03年の日本シリーズで見た右方向への強い打球
あの放物線と、そのボールがスタンドに到達したときの球場の熱気を私は今も忘れない。阪神タイガースが18年ぶりの優勝に沸いた03年。私は関西のスポーツ紙で阪神タイガース担当の記者をしていた。壮絶な勢いで突き進んだペナントレース。正直、日本シリーズもこの勢いのまま、パ・リーグの覇者である福岡ダイエーホークスを打ち破ると安易に考えていた。しかし、そのシリーズは空前の激戦となった。
福岡でホークスが2連勝(初戦はサヨナラ勝ち)。決戦の地を甲子園に移してタイガースが3連勝(3戦、4戦と2試合連続サヨナラ勝ち)。そして福岡に再び場所を移し、ホークスが2連勝。私の中で雌雄が決したと思った瞬間は第7戦の三回。ホークス2点リードで迎えた一死二塁で井口資仁内野手が放った右中間への2ランだった。その瞬間、タイガースフィーバーをその中心で報道し続けた03年シーズンの終焉を全身で感じた。
「ああ、覚えているよ。ピッチャーは左腕のムーア。スライダーを右中間に運んだね」
井口選手自身もその打席の事をハッキリと覚えていた。考えることもなくサラッと打った球種を口にした。不思議なものでその日本シリーズの一年後に私はマリーンズに「広報担当をしてみないか?」と誘われ、大阪から千葉に居を移した。今思うとなかなかの決断だが、若かった自分には躊躇はなかった。そして09年、その忘れられない驚愕の打撃を披露した井口選手もまたマリーンズに入団し、17年の今年、その引退の瞬間まで立ち会えることになった。当時は面識もなにもない。マリーンズ入団以降は共に過ごす時間も多くなったが、なんとなく古い話を切り出すのは気が引けた。

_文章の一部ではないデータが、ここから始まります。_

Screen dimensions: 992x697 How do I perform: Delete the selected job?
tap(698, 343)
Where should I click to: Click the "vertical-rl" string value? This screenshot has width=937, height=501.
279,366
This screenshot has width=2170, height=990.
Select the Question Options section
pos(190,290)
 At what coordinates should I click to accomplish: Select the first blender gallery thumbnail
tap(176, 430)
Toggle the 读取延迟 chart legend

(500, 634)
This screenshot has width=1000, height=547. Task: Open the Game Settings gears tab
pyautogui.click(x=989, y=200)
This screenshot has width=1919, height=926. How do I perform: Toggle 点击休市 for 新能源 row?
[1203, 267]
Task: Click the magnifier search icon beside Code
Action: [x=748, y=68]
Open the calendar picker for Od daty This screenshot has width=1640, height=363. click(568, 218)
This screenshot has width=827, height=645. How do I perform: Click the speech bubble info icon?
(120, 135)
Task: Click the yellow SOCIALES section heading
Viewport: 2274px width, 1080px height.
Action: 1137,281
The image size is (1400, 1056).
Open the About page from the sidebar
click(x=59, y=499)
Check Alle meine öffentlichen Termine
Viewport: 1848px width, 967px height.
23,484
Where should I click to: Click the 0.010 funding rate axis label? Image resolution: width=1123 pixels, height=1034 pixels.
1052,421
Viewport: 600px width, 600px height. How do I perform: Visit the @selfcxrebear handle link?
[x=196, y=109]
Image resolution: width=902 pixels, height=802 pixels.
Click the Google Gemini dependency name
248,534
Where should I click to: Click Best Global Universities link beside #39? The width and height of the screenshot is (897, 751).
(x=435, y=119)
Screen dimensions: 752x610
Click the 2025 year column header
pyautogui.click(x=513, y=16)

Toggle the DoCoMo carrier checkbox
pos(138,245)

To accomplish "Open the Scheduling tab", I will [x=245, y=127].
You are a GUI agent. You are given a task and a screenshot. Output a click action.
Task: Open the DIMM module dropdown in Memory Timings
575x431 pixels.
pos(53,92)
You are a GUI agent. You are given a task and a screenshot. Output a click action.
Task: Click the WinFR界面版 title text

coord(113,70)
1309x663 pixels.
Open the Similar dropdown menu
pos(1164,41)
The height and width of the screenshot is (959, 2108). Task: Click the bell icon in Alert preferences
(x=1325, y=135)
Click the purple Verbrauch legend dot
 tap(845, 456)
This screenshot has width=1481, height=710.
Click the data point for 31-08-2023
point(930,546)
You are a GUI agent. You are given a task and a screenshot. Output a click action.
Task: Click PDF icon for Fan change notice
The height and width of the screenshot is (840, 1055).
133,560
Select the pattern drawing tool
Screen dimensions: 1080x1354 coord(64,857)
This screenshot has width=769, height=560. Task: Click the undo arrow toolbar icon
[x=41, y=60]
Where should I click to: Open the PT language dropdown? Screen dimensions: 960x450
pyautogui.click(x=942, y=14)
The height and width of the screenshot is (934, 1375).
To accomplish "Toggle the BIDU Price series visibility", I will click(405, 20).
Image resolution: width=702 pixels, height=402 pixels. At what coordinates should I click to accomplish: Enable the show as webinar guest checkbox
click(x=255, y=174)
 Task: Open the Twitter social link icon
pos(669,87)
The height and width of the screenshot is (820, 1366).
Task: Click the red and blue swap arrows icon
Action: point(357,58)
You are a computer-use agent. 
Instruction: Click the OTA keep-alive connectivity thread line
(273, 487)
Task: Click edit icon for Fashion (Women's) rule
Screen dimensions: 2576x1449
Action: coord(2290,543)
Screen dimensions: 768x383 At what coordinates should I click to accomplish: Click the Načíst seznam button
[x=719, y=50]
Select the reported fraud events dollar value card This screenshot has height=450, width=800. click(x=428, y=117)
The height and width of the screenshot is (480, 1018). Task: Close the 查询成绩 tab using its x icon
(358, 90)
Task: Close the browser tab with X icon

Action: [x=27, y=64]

引退を決意した今。あの時、同じ空間で同じ時間を過ごした人間として当時の思い出話をどうしても聞きたくなった。
「タイガースは粘っこい野球を行う印象だった。赤星(憲広)、藤本(敦士)などしつこい打撃をして上位につなげる感じ。シーズンでは100打点カルテット(井口、松中、城島、バルデス)と呼ばれたホークスも突き放そうとしたけど、そうはいかなった。強い相手だった。なによりも甲子園のアウェー感は半端がなかった」
甲子園3連敗のショックを吹き飛ばした博多駅での出来事
先ほども既述したように福岡での初戦でサヨナラ勝ち、2戦目は圧勝と2連勝を飾ったホークスは甲子園で3連敗を喫する。しかも逆転負けの連続。それは甲子園が作り出した異様なムードによるものが大きかった。タイガース投手がストライクをとるだけで、球場全体が地鳴りのような歓声が沸き起こった。記者席にいても隣の記者と会話をすることも困難なほどの歓声だった。人生で味わったことがないような異様な轟音。当然、グラウンドの選手たちはそれ以上のものを感じていた。
「あんなのは初めてだった。今まで味わったことがないようなアウェー感だった。動揺をしてしまった部分はあったと思う。甲子園に負けた気がした」
日本一への王手をかけるはずが、逆に王手をかけられた。大阪の街はもうお祭り騒ぎ。誰もが85年以来の日本一を信じていた。しかし、ここから舞台を再び福岡に移すことで流れはまたガラリと変わった。
「忘れられないのは甲子園で3連敗をしてショックを感じながら博多駅に着いたら、凄い数のファンの方々が戻ってくるのを待って駅に駆け付けてくれていた事。『おかえり』、『ここからだぞ、頑張れよ』、『信じて応援しているよ』と声をかけてくれた。ボロボロになって帰ってきたような状態だったから、こみ上げるものがあった。ホームに戻れば勝てる。その瞬間、自信が芽生えた」
第6戦にホークスは勝利をすると第7戦も自慢の100打点カルテットがタイガース先発のトレイ・ムーア投手に襲い掛かり勝利した。余談だが当時は予告先発制度がなかったため、記者の仕事の一つに先発予想があった。私の予想は異例の中3日でエースの井川慶投手の投入と読み、スポーツ紙は残りすべてがムーア。当たっていれば大スクープだったが、見事に1社独占で外すという記者としては空前の大失態を犯す。ちなみに今更、井口選手に聞いてみるとホークスサイドは「ムーアの1本を想定していたと思う」との事。3勝3敗で迎えた勝負の7戦目に中3日の特攻覚悟でエースを送り込むという浪花節をイメージしていたのはどうも私だけだったようだ。ただ、不思議と当時、会社に怒られた記憶はない。